Seven years. For the papers near the buckwheat, becoming worse than a protocol…” Another post included in the protocol is a poem published on May 5, when Orthodox Christians celebrated Easter: “800 days of war and tears “Bright holiday” at the bottom of graves If Christ truly resurrected, He definitely would not forgive us.” In a post from March 8, 2023, Pogrebnoy comments on the tour of the Donetsk Theater from occupied Ukraine to Karelia with the play “I Know the Truth”: “I wonder how soon the Karelian National Theater will wash the stage from all these scribbles…”. And on April 21, 2023, he posted a post in support of journalist and art manager Natalia Ermolina, recognized as a foreign agent: “More and more of my friends are foreign agents. Proud of Yermolina! After all (it should be explained immediately) this is not the status of a traitor, as the brainwashed patriots think, but of a sensible and free person.” In total, the protocol lists ten publications that, according to the police, discredit the Russian armed forces.
The document does not explain how the poems about Skochilenko or the post in support of Yermolina are related to the Russian army, and it denies the fact that there is an ongoing war. “…the goals of the ongoing operation do not include overthrowing the government, political regime, seizing territory, resources, there is no armed conflict between states as such, or imposing power by force. There is no war between Russia and Ukraine, a military operation is being conducted with the aim of protection, not capture,” — the protocol states. Denis Pogrebnoy left Russia in December 2022, and he today works with Russian-speaking media in exile. In a conversation with the Barents Observer, he underlines that he does not take the administrative prosecution to heart.
“Over the three years of the war, I have been overly anxious, scared, worried, and have become a bit hardened. So I am not worried. There is a slight concern because previously fines were only from the traffic police for minor unintentional violations, and here — for intentionally written words. “The set of posts [at the core of the administrative case] raises many questions. There are stand-up comedians who are pressured for jokes; on the other hand, there are poets — for example, Slava Malakhov, whom I read and who is in detention: he got in trouble for poems.

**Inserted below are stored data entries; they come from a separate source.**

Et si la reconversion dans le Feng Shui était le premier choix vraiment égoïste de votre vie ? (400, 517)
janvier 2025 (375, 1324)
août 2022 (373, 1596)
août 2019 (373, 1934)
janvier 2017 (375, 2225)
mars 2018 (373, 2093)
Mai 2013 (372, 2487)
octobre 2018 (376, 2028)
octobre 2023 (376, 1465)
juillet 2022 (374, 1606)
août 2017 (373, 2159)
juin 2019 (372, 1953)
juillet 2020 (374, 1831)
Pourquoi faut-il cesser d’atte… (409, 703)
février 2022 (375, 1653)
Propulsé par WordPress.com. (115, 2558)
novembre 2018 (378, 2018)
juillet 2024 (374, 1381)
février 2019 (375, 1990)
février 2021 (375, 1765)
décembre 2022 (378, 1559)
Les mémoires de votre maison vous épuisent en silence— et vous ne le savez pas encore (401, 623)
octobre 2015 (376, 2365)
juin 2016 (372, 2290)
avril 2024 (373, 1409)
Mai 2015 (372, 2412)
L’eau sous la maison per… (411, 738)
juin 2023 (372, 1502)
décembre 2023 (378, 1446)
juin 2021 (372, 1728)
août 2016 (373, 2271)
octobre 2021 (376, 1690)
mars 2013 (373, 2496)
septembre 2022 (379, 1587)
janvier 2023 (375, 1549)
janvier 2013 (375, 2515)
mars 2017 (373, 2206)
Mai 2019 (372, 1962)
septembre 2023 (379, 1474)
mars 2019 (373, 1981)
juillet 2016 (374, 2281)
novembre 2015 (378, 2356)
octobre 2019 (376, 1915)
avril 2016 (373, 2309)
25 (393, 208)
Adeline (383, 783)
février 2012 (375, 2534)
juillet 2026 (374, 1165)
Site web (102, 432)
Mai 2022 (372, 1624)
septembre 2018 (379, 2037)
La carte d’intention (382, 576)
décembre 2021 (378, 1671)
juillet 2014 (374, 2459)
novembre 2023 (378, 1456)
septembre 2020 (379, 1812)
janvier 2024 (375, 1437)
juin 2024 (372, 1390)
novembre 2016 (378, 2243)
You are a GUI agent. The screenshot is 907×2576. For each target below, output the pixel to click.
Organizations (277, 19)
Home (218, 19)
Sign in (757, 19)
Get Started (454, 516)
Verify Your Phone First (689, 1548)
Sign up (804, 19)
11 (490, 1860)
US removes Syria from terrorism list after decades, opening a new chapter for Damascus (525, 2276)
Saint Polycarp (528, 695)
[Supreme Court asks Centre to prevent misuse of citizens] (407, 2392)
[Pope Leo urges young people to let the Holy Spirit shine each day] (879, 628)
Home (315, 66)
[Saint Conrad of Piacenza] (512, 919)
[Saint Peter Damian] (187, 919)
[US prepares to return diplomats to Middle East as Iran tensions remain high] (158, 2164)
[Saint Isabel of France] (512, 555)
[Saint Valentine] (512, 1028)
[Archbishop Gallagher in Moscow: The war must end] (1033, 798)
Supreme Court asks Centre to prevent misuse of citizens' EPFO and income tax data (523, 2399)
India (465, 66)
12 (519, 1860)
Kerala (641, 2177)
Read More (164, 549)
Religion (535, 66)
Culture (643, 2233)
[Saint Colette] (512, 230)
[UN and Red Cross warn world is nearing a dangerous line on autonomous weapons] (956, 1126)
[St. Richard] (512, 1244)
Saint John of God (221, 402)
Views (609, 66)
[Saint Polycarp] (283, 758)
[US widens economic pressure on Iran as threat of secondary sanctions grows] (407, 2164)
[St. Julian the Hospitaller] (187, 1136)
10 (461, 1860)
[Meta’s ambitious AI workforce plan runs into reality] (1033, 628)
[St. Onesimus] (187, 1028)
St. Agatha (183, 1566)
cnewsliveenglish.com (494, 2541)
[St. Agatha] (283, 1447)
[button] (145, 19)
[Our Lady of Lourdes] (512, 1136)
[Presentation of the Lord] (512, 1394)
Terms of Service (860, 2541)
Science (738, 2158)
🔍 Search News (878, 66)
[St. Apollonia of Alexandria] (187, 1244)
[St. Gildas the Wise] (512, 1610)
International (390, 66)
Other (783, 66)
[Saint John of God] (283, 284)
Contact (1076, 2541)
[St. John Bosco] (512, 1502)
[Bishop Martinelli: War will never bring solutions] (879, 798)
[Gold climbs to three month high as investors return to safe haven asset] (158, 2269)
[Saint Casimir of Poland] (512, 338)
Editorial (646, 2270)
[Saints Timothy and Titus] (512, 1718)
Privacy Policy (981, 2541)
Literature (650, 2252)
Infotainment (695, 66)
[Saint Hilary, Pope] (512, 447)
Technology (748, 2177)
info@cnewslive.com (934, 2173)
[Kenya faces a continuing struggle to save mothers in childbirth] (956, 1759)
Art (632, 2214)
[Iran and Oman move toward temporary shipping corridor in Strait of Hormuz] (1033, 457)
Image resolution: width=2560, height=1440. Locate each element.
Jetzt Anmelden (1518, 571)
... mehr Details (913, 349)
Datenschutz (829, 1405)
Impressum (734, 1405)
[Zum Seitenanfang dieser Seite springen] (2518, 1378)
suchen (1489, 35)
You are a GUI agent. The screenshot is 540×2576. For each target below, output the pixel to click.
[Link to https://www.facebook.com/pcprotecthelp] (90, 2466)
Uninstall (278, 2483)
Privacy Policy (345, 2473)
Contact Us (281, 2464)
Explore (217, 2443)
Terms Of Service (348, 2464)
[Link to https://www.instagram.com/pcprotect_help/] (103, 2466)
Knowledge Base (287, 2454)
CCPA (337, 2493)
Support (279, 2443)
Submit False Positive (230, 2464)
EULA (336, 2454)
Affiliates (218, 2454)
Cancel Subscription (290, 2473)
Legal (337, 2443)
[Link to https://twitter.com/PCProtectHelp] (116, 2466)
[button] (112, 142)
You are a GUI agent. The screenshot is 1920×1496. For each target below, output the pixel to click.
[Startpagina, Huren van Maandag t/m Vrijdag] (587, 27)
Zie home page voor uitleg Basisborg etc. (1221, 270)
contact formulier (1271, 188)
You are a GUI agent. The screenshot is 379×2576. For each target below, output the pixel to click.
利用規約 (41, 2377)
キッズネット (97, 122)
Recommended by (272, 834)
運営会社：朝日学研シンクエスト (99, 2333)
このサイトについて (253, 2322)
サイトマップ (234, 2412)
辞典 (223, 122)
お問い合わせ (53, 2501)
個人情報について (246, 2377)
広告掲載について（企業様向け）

And I am neither a poet nor a stand-up comedian… But I wrote what I couldn't not write. With the start of the war, I did not limit myself in words. I am a propagandist of common sense and believe in the best.” Earlier, two journalists from Karelia became subjects of criminal cases. Natalia Sevets-Yermolina and Sergey Markelov were accused of failing to fulfill the duties of a “foreign agent.” Both have fled abroad.